We also released a technical update for the Bridge. With it, the Bridge will not try to claim the address on the CAN2 interface and will not forward service messages automatically if its speed is other than 250 kbps. Devices manufactured since the second half of 2017 have a chip with more memory onboard than was used in the previous devices. The update allows storing of larger user programs on new devices, and future updates of firmware will require more memory.

And a few words about our upcoming products and updates. The first shipments of NMEA 0183 Multiplexer and NMEA 2000 W-Fi Router have already been sent to dealers and they will be available for all users next week. Manuals (Multiplexer, Router) are already available for download.
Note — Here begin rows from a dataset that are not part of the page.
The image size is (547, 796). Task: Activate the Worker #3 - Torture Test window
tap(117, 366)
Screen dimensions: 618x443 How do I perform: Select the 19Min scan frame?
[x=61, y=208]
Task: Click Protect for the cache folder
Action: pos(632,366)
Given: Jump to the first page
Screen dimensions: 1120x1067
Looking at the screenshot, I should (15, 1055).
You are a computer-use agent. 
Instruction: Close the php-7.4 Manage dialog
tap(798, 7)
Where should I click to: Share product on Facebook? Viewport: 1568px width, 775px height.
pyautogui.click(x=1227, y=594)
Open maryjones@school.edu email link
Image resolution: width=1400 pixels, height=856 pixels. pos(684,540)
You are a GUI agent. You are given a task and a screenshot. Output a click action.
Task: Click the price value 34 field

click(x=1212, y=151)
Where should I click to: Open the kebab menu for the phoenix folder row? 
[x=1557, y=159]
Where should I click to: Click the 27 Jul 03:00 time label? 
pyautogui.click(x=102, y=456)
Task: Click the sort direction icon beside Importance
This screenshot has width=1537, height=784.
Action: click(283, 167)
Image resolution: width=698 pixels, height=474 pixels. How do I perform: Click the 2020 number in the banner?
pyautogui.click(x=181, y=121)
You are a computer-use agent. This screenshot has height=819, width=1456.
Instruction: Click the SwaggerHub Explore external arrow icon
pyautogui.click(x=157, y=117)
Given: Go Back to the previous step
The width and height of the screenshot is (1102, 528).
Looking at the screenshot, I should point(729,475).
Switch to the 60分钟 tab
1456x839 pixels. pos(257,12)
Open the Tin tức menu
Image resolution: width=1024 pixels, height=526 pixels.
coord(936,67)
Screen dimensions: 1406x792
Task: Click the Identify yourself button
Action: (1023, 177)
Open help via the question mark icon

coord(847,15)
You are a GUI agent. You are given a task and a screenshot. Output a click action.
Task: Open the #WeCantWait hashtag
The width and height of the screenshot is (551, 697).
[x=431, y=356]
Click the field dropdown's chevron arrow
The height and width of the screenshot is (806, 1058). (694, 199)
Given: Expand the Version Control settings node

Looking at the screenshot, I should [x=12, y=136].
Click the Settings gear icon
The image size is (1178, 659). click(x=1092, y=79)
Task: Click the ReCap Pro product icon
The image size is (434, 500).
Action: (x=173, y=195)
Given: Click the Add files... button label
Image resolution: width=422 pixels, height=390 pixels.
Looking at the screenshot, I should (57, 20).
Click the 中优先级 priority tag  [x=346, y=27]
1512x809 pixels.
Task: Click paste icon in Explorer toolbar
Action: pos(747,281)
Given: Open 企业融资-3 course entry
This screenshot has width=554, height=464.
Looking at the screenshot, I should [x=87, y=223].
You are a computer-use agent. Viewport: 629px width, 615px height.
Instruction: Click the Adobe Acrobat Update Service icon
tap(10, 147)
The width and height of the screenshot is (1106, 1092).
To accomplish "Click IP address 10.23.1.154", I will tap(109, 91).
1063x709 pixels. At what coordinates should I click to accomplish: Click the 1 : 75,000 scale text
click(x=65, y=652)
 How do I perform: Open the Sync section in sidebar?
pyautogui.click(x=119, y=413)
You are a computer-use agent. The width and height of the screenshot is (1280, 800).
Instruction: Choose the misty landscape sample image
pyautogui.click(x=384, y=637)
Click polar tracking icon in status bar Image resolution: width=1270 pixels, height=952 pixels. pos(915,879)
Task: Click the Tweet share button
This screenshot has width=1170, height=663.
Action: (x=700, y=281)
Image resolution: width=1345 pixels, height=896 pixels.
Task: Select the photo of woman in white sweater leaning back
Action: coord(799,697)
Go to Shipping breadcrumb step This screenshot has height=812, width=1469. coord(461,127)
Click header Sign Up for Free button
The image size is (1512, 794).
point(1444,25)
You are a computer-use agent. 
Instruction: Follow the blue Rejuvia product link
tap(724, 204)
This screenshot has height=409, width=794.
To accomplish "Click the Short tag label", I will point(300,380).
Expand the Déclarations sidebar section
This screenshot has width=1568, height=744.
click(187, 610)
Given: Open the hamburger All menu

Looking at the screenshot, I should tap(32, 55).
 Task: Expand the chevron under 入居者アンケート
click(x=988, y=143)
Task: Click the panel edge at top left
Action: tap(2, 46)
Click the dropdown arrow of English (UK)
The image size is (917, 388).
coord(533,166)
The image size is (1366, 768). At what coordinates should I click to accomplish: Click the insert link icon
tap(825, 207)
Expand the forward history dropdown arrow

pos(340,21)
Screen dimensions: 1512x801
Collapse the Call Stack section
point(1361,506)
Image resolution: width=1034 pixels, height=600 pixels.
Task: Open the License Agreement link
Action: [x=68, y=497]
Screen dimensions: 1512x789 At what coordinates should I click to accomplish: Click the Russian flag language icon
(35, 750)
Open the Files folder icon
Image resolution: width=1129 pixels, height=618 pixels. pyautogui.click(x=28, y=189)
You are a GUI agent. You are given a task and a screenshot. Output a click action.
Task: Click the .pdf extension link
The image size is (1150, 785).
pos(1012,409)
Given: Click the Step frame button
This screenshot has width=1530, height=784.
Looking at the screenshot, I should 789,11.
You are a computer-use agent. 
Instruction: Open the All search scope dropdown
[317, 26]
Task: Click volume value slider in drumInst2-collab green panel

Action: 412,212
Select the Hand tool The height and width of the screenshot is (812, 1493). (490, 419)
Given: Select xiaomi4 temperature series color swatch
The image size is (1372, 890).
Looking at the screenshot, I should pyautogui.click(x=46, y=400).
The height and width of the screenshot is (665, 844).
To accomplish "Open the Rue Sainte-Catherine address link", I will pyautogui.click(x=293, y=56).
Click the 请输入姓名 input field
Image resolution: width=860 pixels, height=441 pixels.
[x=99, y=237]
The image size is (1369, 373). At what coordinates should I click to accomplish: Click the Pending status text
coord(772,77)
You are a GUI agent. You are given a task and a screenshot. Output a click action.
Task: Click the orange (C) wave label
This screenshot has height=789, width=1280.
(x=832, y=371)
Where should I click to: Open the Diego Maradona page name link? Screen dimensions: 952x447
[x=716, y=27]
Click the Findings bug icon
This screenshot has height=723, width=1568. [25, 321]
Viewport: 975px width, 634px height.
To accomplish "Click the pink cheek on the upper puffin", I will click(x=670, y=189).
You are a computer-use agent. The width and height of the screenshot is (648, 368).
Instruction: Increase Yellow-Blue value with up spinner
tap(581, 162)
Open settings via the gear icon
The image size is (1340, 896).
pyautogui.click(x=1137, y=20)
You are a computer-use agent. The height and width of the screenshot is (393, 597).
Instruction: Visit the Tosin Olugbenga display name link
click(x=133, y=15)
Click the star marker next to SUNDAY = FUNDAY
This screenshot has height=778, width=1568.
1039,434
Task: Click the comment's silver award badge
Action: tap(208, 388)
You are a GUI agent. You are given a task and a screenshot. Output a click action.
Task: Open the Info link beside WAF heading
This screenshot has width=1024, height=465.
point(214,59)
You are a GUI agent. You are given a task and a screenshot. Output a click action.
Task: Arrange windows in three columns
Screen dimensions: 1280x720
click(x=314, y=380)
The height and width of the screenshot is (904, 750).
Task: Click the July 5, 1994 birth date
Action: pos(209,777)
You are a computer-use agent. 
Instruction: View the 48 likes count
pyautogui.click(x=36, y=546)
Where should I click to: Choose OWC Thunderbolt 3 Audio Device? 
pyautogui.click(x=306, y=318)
There is one more great thing expected for our engine gateways (YDEG, YDES). It will soon be possible to replace engine temperature or pressure data with data from a specified NMEA 2000 temperature or pressure sensor. For example, the line in the configuration file:

     SUBSTITUTE_OIL_TEMP=0,1,2

will instruct the gateway replace the oil temperature data of port (0) engine with the air temperature data (1) of the specified instance (2).

We have no pressure sensor adapters for NMEA 2000 yet, but very probably we will offer a solution soon. Subscribe to our mailing list to keep informed. We will also will offer great discounts on earlier, non-upgradable models of our Barometers and Thermometers without digital switching support next week, but this special offer will be available to our customers and subscribers only.

All updates are available in the Downloads section and are strongly recommended.